Note: All values are presented as n (%).

Abbreviation: AE, adverse event.

a

There were no grade 5 treatment‐related AEs, immune‐mediated AEs, or infusion reactions in either treatment group.

4. DISCUSSION

In this subset analysis of patients in the phase 3 KEYNOTE‐355 study enrolled in Japan, pembrolizumab plus chemotherapy improved outcomes versus placebo plus chemotherapy in patients with previously untreated locally recurrent inoperable or metastatic TNBC. Baseline characteristics were generally consistent among Japanese patients and those enrolled in the global population. 12 , 13 A slightly higher proportion of patients enrolled in Japan had an ECOG PS of 0 (pembrolizumab plus chemotherapy, 85%; placebo plus chemotherapy, 81%) compared with the global population (59% and 62%), and slightly higher proportions had received gemcitabine–carboplatin as chemotherapy on‐study (pembrolizumab plus chemotherapy, 80%; placebo plus chemotherapy, 69%) compared with the global study (55% and 55%). A broad body of evidence supports the efficacy of gemcitabine–platinum combinations in patients with metastatic TNBC, 12 , 22 , 23 , 24 which may explain, at least in part, why Japan investigators were interested in the gemcitabine–carboplatin combination and used it more at a higher rate than in the study overall, despite it not being a standard‐of‐care therapy in Japan. 9 Treatment with pembrolizumab plus chemotherapy improved both OS and PFS, and the 18‐month OS rates and 12‐month PFS rates were higher in the pembrolizumab plus chemotherapy group than in the placebo plus chemotherapy group. The ORR and disease control rates were generally similar between the treatment groups; however, the duration of response was more than doubled among responders in the pembrolizumab plus chemotherapy group compared with the placebo plus chemotherapy group. Overall, toxicity was manageable. Findings from this analysis are generally consistent with those from the global KEYNOTE‐355 population and support the use of pembrolizumab plus chemotherapy as a new standard‐of‐care treatment regimen for patients with previously untreated locally recurrent inoperable or metastatic TNBC in Japan. 12 , 13

The magnitude of treatment benefit with pembrolizumab plus chemotherapy versus placebo plus chemotherapy appeared greater in Japanese patients than in the global study across each of the PD‐L1 CPS populations (i.e., PD‐L1 CPS ≥10, PD‐L1 CPS ≥1, and the intention‐to‐treat population). 12 , 13 Notably, the 18‐month OS rates were higher in patients in the pembrolizumab plus chemotherapy group versus the placebo plus chemotherapy group in the Japanese subset; the 18‐month OS rates were approximately doubled in each of the PD‐L1 CPS populations. However, given the wide 95% CIs for OS and PFS in the Japan subset due to smaller patient numbers than in the global study, particularly among Japanese patients with PD‐L1 CPS ≥10 (n = 19 and n = 9, respectively), we are unable to draw definitive conclusions from this data set. The reasons for the differences in OS and PFS outcomes for patients enrolled in Japan compared with the overall study population are uncertain; possible contributing factors may include the small number of patients and differences in patient baseline characteristics. The greater proportion of patients with ECOG PS of 0 in the Japanese subgroup compared with the global population (84% vs. 60%) may have contributed to the longer median OS times among the Japanese population versus the global population.
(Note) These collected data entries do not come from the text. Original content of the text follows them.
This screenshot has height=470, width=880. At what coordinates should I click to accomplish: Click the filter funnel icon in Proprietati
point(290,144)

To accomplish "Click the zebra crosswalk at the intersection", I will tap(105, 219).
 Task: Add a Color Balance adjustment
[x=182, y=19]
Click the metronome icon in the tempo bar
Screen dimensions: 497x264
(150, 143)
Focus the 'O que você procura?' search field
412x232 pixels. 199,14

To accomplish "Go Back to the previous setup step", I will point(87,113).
The ORRs and disease control rates were generally similar between the treatment groups in the Japan subset and the global study in each of the PD‐L1 CPS populations. 12 , 13 The duration of response was slightly longer in the Japan subset than in the global study, particularly in patients with PD‐L1 CPS ≥10 tumors; however, it is important to note the very small number of responders with PD‐L1 CPS ≥10 tumors in the Japan subset (pembrolizumab plus chemotherapy, n = 8; placebo plus chemotherapy, n = 3).
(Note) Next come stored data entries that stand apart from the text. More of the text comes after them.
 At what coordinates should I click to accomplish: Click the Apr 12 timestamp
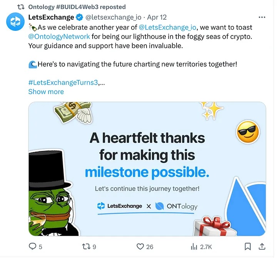click(x=157, y=17)
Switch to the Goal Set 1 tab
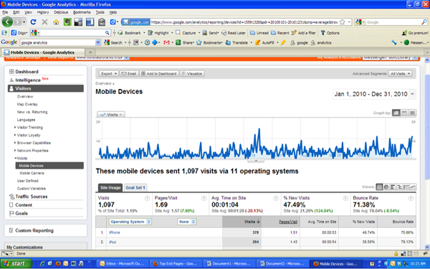The height and width of the screenshot is (269, 430). [135, 187]
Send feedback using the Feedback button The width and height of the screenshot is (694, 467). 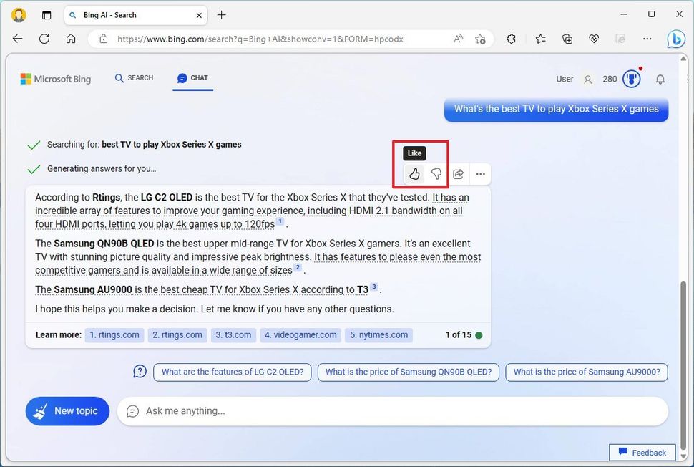(642, 452)
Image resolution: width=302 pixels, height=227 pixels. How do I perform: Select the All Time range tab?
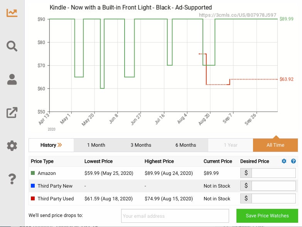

The toxicity profile was generally consistent with the profile reported for the global study. 12 , 13 In the Japan subset, a slightly higher incidence of grade 3 or 4 treatment‐related AEs was reported in both treatment groups (Japan, 85% in both treatment groups; global study, 68% in pembrolizumab plus chemotherapy group vs. 67% in placebo plus chemotherapy group), and more patients in the pembrolizumab plus chemotherapy group discontinued due to treatment‐related AEs (31%) compared with the global study (18%). The higher incidence of grade 3 or 4 treatment‐related AEs and discontinuations due to AEs in the Japan subset may be attributed to differences in clinical characteristics; in particular, a higher proportion of patients in the Japan subset had received gemcitabine–carboplatin as chemotherapy on‐study. Additionally, in the Japan subgroup, 8% of patients in the pembrolizumab plus chemotherapy group experienced adrenal insufficiency (grade 3 or 4, 3%) compared with none in the placebo plus chemotherapy. Although immune‐mediated AEs and infusion reactions occurred more frequently in the pembrolizumab plus chemotherapy group than in the placebo plus chemotherapy group few of these were grade 3 or 4 and, notably, a similar proportion of patients in either treatment arm discontinued any treatment due to an immune‐mediated AE or infusion reaction.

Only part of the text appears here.